:: Reading text
It's not called the Parque de Los Novios - Park of the Newlyweds - for nothing. Young couples lock arms as they stroll past rows of freshly planted flowers. A Frank Sinatra love ballad sung in Spanish echoes from a bar. Aside from a few mustachioed, sombrero-clad men playing a board game, it seems as if everyone is on a romantic sabbatical.

Yet this square in the center of Santa Marta, a port city along the Caribbean coast of Colombia, was not always a streetlamp-lighted refuge of romance. Just a few years ago, the park was a tumbledown area trafficked mostly by prostitutes and petty criminals.

Wedged between the sea and the snow-capped Sierra Nevada de Santa Marta peaks, the city may be Colombia's oldest, but it has always been seen as the grittier and more industrial counterpart to nearby Cartagena.

"Until five years ago nobody would come here because of the guerrillas," says Michael McMurdo, a New York City-trained chef who recently opened a Mexican restaurant, Agave Azul, in Santa Marta.

"While there is still some sketchy stuff going on, I like it here because it still feels real and Colombian."

The town's transformation began with a government crackdown on illegal drug and paramilitary activity in the region. The efforts have paid off: Tourism has now replaced crime as Santa Marta's claim to fame.
::::
:: Input data
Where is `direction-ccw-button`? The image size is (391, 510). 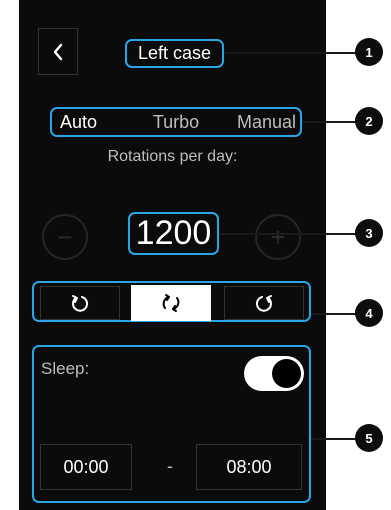 direction-ccw-button is located at coordinates (80, 303).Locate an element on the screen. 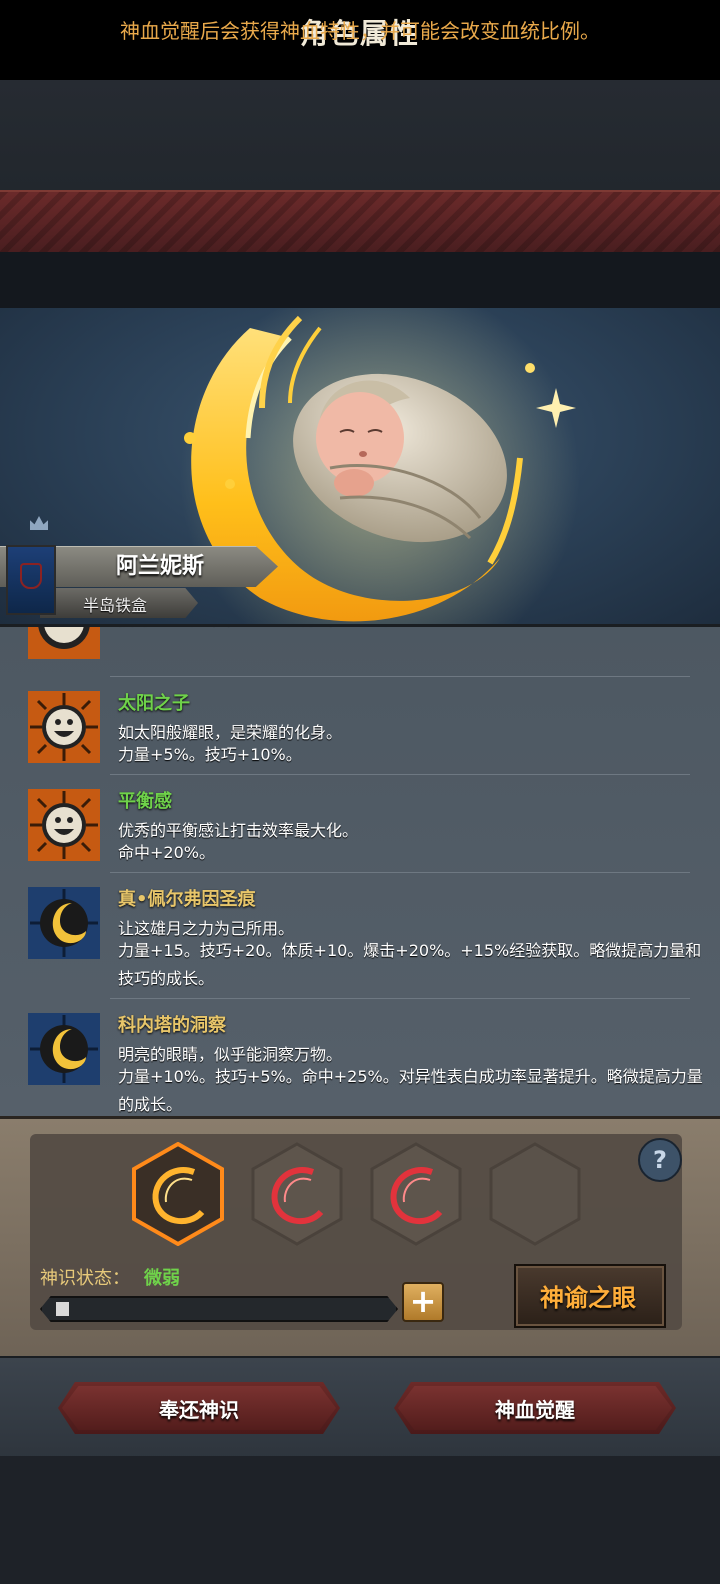  oracle-eye-label: 神谕之眼 is located at coordinates (588, 1296).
::::
Your instructions
Continue the article about Santa Marta, Colombia, starting right after its final sentence.

Result for this exercise
The number of international visitors to Colombia in 2009 spiked 17 percent from the previous year, helped along by the emergence of former rebel hideouts like Santa Marta as new tourist destinations.

The Colombian government has also spent plenty of money to revamp the city's parks and convert streets into pedestrian zones. But what the government started, a wave of polyglot businesspeople like McMurdo has continued, helping to resuscitate Santa Marta's colonial center.

Shops selling religious iconography and smoky billiards halls are giving way to Tuscan-style hotels and tapas spots that double as jazz bars. Even the once-grimy boardwalk now feels more like a smaller-scale version of Rio de Janeiro's Ipanema.

Perhaps the perfect monument to this city's rebirth is a gleaming new marina that anchors the waterfront; huge and visually spectacular, it wouldn't look out of place in Dubai. The terminal can handle more than 250 yachts and super yachts.

On a recent late-summer evening, a stylish crowd of Colombians and expatriates mingled at Ben&Josep's, a new steakhouse run by a Spanish-Belgian duo, down the boardwalk from the marina. The steakhouse is just one of the additions to the city's seaside area, which has been spiffed up in recent years with greenery and dotted with statues of shapely, warrior-like indigenous women.

Away from the beach, the city abounds with Spanish colonial charm. Among the streets off Parque Simon Bolivar, wanderers will find a whitewashed cathedral that claims to be South America's oldest.

To stay cool, visitors can grab some coconut water, sold just outside the cathedral, or rest in the shade of the patio of the nearby Juan Valdez Cafe, Colombia's go-to coffee chain.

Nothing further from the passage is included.